** START MATERIAL FOR THIS EXERCISE **

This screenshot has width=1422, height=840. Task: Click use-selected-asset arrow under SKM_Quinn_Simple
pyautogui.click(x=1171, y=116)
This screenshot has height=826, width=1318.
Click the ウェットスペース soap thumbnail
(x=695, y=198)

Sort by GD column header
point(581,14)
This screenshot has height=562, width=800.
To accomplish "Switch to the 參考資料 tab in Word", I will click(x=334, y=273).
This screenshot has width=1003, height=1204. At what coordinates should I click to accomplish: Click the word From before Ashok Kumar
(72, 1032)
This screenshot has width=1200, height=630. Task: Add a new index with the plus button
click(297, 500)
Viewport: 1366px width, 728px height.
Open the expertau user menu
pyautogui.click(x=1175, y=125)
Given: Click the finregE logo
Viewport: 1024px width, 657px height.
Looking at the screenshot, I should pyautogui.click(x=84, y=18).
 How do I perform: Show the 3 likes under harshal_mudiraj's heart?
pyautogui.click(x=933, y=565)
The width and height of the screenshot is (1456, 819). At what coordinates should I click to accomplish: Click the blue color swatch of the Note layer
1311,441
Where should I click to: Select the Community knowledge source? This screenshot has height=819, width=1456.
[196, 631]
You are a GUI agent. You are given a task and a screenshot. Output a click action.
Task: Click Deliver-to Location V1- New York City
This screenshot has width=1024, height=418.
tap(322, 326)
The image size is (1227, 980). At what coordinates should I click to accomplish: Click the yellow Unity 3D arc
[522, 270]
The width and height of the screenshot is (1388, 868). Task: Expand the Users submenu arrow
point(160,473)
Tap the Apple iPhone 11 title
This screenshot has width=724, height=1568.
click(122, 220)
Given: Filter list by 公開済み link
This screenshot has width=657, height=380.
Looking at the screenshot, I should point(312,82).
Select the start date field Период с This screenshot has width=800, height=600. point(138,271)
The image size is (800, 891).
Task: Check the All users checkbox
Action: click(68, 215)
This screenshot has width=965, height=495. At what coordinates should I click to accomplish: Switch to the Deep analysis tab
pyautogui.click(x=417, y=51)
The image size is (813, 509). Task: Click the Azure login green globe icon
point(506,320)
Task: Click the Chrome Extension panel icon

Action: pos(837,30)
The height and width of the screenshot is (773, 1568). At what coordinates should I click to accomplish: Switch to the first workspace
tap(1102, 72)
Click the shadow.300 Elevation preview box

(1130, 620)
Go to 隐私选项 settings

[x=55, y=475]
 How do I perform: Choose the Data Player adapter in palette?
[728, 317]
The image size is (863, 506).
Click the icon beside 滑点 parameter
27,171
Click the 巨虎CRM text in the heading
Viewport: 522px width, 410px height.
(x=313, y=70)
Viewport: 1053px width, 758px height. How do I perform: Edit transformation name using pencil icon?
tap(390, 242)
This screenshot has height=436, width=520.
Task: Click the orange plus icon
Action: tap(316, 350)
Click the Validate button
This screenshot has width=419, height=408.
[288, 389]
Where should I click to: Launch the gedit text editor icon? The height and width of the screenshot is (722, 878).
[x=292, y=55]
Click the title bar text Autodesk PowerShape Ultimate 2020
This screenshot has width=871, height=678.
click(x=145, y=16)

** END MATERIAL FOR THIS EXERCISE **

:: TASK TO COMPLETE ::
Copy out the items exactly, from the line with "Task: Click the Chrome Extension panel icon" to the line with "(x=313, y=70)".

:: ANSWER TO THIS TASK ::
Task: Click the Chrome Extension panel icon

Action: pos(837,30)
The height and width of the screenshot is (773, 1568). At what coordinates should I click to accomplish: Switch to the first workspace
tap(1102, 72)
Click the shadow.300 Elevation preview box

(1130, 620)
Go to 隐私选项 settings

[x=55, y=475]
 How do I perform: Choose the Data Player adapter in palette?
[728, 317]
The image size is (863, 506).
Click the icon beside 滑点 parameter
27,171
Click the 巨虎CRM text in the heading
Viewport: 522px width, 410px height.
(x=313, y=70)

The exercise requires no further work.